SOURCE PASSAGE START

The union proceeded to put out flyers, place ads, and reach out to community groups to find potential candidates. Local 1245 staffers identified, interviewed and vetted dozens of potential candidates, all of whom were required to successfully complete PG&E’s pre-employment testing to be considered. Local 1245 brought the company a list of 40 qualified and eager applicants, and as of this writing, 11 of them are currently working on PG&E property through the hiring hall, with the intention of eventually making them into full-time employees.
Starks is one of those successful candidates. Thanks to IBEW 1245, he hired on as a utility worker in the Vacaville yard, along with one of his old co-workers from Marathon, Alex Tovar-Castillo. Starks hopes to advance into apprenticeship and eventually become a journeyman.
“I was looking for something that’s demanding, and something that I can retire from — which I thought I was doing [at the refinery] – but in an industry where I won’t have to go through what I just went through, being a displaced worker,” he told the Utility Reporter.
When Malik Floyd-Stinson’s mom told him about a flyer she had seen from IBEW 1245, advertising opportunities in the utility industry with no prior experience required, Floyd-Stinson jumped at the chance. At the time, he was working in a restaurant, but knew that food service wasn’t the right long-term career path for him, and he hoped to find a more rewarding and fulfilling career at PG&E.
“I put in my application, and then the union called me up, I had the interview, and they told me what is required from the job. They told me that they would support me as long as I’m willing to do the job and put in the work for it,” Floyd-Stinson told the Utility Reporter as he recounted how he landed the opportunity. “I’m very grateful that [the IBEW] really stepped up to give me this opportunity. The fact that they chose me and gave my name in … it really is a wonderful thing.”
When the Utility Reporter checked in with Floyd-Stinson, he had been working as utility worker on a PG&E line crew for about a month. The Bay Area native had recently relocated to Roseville, and Local 1245 helped to get him placed in the Auburn yard, close to his new home. Despite being brand new to utility work, Floyd-Stinson reports that the job is going well so far, and his crew is helping him learn the ropes.

SOURCE PASSAGE END
GIVEN RECORDS START

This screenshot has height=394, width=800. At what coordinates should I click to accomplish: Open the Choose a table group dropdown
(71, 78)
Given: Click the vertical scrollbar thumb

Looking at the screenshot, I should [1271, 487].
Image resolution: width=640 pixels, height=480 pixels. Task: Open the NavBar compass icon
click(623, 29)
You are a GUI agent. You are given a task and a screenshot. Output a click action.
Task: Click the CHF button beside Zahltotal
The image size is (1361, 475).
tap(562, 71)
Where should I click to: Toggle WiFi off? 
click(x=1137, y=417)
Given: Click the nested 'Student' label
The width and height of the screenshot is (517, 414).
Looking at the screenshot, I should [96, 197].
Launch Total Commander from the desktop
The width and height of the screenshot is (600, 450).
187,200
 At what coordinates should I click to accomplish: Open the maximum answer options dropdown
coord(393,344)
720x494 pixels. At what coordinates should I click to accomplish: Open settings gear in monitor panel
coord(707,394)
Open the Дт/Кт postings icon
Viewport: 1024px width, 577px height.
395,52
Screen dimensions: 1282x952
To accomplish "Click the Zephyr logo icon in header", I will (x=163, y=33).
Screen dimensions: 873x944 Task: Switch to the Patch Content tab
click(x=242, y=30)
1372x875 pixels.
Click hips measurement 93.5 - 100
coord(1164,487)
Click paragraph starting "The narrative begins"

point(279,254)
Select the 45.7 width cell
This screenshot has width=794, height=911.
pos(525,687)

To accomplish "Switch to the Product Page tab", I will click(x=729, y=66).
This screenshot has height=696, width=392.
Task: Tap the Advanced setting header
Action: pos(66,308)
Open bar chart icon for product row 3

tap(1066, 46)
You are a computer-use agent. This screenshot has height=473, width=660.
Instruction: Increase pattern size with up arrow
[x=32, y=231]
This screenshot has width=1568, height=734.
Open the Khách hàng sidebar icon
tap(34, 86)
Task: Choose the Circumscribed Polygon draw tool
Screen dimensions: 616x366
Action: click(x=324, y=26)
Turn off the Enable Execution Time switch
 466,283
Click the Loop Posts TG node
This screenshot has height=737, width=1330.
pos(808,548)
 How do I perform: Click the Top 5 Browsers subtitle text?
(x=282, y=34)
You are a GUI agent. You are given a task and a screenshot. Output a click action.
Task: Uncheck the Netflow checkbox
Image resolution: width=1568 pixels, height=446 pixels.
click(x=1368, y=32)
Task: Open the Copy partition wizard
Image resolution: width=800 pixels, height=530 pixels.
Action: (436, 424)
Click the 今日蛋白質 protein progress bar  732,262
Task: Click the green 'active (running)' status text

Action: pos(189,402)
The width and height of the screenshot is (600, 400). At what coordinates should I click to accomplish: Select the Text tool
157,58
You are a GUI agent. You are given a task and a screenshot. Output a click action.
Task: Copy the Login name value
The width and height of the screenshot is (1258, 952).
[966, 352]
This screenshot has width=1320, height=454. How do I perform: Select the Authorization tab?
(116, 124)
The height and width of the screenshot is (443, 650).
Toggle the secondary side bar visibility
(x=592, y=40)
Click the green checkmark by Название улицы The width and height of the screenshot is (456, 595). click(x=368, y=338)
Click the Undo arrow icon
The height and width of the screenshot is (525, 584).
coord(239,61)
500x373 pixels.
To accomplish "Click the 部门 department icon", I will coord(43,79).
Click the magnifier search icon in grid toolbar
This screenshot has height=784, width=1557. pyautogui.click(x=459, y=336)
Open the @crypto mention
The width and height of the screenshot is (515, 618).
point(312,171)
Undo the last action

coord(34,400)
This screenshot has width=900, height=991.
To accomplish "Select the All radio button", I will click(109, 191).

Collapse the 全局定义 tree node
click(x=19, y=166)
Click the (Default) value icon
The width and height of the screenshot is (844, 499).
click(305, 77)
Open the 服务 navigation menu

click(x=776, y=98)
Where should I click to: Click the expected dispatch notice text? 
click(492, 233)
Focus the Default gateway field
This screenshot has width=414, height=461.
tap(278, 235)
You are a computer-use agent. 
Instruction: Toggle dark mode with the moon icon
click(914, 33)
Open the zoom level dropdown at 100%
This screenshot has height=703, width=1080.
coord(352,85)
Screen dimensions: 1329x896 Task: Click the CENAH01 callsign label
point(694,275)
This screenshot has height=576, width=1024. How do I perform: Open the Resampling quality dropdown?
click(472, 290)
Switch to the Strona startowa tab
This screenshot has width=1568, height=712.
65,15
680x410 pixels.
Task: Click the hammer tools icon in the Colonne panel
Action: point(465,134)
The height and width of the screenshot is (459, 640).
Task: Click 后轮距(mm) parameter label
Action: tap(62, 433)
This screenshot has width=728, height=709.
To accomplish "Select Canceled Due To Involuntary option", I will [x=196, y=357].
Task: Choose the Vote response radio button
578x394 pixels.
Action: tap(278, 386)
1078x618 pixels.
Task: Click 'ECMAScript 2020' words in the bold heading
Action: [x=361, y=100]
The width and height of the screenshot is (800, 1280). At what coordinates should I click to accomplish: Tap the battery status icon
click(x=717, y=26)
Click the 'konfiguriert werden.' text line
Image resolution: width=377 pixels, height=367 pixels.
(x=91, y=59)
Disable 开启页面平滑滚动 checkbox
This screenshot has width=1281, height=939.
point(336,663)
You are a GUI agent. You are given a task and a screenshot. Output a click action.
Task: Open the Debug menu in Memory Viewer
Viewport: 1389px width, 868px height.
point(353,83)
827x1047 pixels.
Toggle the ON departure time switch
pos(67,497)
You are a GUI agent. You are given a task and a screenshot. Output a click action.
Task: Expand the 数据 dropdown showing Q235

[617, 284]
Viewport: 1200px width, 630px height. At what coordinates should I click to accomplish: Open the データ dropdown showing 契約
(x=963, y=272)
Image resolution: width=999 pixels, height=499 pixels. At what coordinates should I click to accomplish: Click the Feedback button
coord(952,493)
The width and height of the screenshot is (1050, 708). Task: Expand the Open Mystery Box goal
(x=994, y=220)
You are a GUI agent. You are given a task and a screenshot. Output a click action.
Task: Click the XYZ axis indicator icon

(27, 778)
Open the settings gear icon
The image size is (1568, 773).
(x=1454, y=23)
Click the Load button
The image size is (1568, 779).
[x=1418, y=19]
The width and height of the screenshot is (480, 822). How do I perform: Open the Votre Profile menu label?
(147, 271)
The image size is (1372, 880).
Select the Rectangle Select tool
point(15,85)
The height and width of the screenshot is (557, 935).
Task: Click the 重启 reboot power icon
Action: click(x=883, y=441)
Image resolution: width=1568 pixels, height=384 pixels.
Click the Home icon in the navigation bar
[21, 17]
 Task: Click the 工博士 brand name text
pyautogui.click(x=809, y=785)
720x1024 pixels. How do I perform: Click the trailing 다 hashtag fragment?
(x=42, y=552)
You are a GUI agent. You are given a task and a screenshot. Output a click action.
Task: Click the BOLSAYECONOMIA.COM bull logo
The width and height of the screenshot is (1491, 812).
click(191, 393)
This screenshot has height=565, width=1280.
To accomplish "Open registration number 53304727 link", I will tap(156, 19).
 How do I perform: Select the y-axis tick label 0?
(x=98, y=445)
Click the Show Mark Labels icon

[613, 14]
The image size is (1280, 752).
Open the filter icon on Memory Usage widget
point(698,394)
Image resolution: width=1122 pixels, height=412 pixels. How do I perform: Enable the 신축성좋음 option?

GIVEN RECORDS END

PROMPT
Extend the article on IBEW Local 1245 placing new utility workers at PG&E, picking up right after its final sentence.

RESPONSE BOX
“They know that you start from somewhere, and everybody’s been good at teaching me everything,” he said.
For Starks and Floyd-Stinson, high-quality union representation is one of the best parts of working at PG&E.
“The union seems pretty helpful, like they care. They’ve checked on us at least two or three times, and I’ve only been here four weeks,” said Starks. “They’re there for us. If we have any questions, they get back to us in a timely manner. And they call just to check on us, to see how everything’s going.”
“A lot of people have been telling me all the good things about the union,” said Floyd-Stinson, who counts job security as one of the best perks of having a union job. “Everyone’s been saying that the union’s going to be there for you, and they’ve got your back.”
Starks and Floyd-Stinson were among the first group of employees to be hired under this new program, and if these new hires work out – and by all measures of success, it appears that they are – the union hopes to continue identifying and recruiting more people of color to join the ranks at PG&E.
IBEW 1245 would like to recognize the individuals who made this program possible, including Local 1245’s Bob Gerstle, Anthony Brown and Bob Dean, who served as the diversity hiring committee, as well as PG&E President Michael Lewis and Vice Presidents Ken Wells and Mark Quinlan, who provided support.